In the 1st case we have the equation for V as,
\[V=\dfrac{\pi {{\Pr }^{4}}}{8\eta l}\]
Here $'\pi '$ and $'8'$ are constants, therefore it has no dimension.
Pressure, P is the ratio of force and area.
$P=\dfrac{F}{A}$, where ‘F’ is force and ‘A’ is area.

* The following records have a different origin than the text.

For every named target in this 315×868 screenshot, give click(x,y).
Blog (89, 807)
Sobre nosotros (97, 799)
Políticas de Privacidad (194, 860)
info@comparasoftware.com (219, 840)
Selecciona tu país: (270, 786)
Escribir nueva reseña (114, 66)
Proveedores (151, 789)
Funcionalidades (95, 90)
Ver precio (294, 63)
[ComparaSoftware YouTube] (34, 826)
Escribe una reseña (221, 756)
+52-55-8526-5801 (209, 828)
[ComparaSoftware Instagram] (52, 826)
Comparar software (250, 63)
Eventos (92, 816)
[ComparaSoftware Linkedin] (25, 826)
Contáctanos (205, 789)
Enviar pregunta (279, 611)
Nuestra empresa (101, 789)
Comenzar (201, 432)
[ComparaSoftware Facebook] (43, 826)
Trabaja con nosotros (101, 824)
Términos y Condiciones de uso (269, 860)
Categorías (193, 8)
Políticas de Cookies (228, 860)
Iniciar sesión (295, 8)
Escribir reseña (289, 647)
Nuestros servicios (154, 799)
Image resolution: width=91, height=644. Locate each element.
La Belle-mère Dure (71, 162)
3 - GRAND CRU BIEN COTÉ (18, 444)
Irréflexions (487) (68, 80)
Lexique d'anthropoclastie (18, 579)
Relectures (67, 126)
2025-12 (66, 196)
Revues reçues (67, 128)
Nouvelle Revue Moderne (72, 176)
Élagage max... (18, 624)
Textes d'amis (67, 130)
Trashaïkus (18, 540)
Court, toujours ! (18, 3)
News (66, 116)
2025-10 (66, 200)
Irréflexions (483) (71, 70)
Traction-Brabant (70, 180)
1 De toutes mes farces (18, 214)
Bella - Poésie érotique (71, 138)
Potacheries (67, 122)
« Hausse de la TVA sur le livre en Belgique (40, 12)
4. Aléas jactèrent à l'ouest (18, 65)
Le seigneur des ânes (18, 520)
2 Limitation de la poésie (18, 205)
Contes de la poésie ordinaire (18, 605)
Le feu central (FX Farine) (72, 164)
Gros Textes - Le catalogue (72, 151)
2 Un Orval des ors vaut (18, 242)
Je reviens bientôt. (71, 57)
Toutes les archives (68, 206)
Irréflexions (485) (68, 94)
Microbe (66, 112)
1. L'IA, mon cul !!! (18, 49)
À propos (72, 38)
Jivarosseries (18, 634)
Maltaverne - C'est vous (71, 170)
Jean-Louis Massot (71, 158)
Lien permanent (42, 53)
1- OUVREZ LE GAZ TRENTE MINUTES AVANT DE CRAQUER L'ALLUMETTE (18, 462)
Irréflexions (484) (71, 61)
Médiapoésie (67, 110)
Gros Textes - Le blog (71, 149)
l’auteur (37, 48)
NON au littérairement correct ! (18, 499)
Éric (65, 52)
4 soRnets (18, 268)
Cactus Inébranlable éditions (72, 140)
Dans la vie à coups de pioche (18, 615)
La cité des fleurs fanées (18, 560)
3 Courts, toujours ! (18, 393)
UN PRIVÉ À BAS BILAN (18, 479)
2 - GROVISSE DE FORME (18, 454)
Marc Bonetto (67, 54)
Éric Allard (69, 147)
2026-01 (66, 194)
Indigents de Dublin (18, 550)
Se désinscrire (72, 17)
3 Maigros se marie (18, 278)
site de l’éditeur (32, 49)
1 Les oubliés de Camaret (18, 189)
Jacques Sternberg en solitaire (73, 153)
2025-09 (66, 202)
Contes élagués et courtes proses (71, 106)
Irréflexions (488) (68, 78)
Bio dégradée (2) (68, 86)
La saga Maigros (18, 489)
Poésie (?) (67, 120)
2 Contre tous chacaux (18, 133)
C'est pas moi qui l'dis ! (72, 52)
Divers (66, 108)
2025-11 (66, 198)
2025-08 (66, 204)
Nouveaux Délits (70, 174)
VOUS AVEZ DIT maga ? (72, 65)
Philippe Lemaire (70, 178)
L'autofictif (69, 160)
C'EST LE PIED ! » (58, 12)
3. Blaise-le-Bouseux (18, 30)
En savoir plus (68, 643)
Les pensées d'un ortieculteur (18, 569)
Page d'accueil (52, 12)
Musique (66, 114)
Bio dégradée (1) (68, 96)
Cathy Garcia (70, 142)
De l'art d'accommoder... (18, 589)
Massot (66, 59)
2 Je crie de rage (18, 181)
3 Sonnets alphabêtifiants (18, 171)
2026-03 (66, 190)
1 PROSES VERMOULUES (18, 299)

Therefore unit of pressure,
$P=\dfrac{N}{{{m}^{2}}}$
We know, $N=\dfrac{kgm}{{{\sec }^{2}}}$
Therefore,
$\begin{align}
  & P=\dfrac{kgm}{{{\sec }^{2}}{{m}^{2}}} \\
 & P=\dfrac{kg}{m{{\sec }^{2}}} \\
\end{align}$
Therefore the dimension of ‘P’ is,
$\left[ P \right]=\left[ {{M}^{1}}{{L}^{-1}}{{T}^{-2}} \right]$
In the equation for ‘V’, ‘r’ is radius.
Dimension for radius is,
$\left[ r \right]=\left[ {{L}^{1}} \right]$
And we know, ‘l’ is length.
Dimension of length is,
$\left[ l \right]=\left[ {{L}^{1}} \right]$
Coefficient of viscosity,
$\eta =\dfrac{\tau }{\left( \dfrac{du}{dt} \right)}$, Were $'\tau '$ is shear stress and $'\dfrac{du}{dt}'$ is rate of change of velocity with respect to time.
Unit of $'\eta '$ is,
$\begin{align}
  & \eta =\dfrac{kgm\sec }{{{\sec }^{2}}\times {{m}^{2}}} \\
 & \eta =\dfrac{kg}{m\sec } \\
\end{align}$
Therefore, the dimension of $'\eta '$ is,
$\left[ \eta \right]=\left[ {{M}^{1}}{{L}^{-1}}{{T}^{-1}} \right]$
Now that we have dimensions of all variables, dimension of volume in the 1st relation is,
$\begin{align}
  & V=\dfrac{\pi {{\Pr }^{4}}}{8\eta l} \\
 & \implies \left[ V \right]=\dfrac{\left[ {{M}^{1}}{{L}^{-1}}T{{-}^{2}} \right]\left[ {{L}^{4}} \right]}{\left[ {{M}^{1}}{{L}^{-1}}{{T}^{-1}} \right]\left[ L \right]} \\
 & \implies \left[ V \right]=\left[ {{L}^{3}}{{T}^{-1}} \right] \\
\end{align}$
This is equal to the dimension of V.

So, the correct answer is “Option A”.

Note:
The powers to which the fundamentals quantities are raised to obtain other physical quantities are known as dimensions.
The representation of a physical quantity in its dimensions as the fundamental quantities is called a dimensional formula.
When two quantities are dimensionally consistent, their dimensional formula will be equal.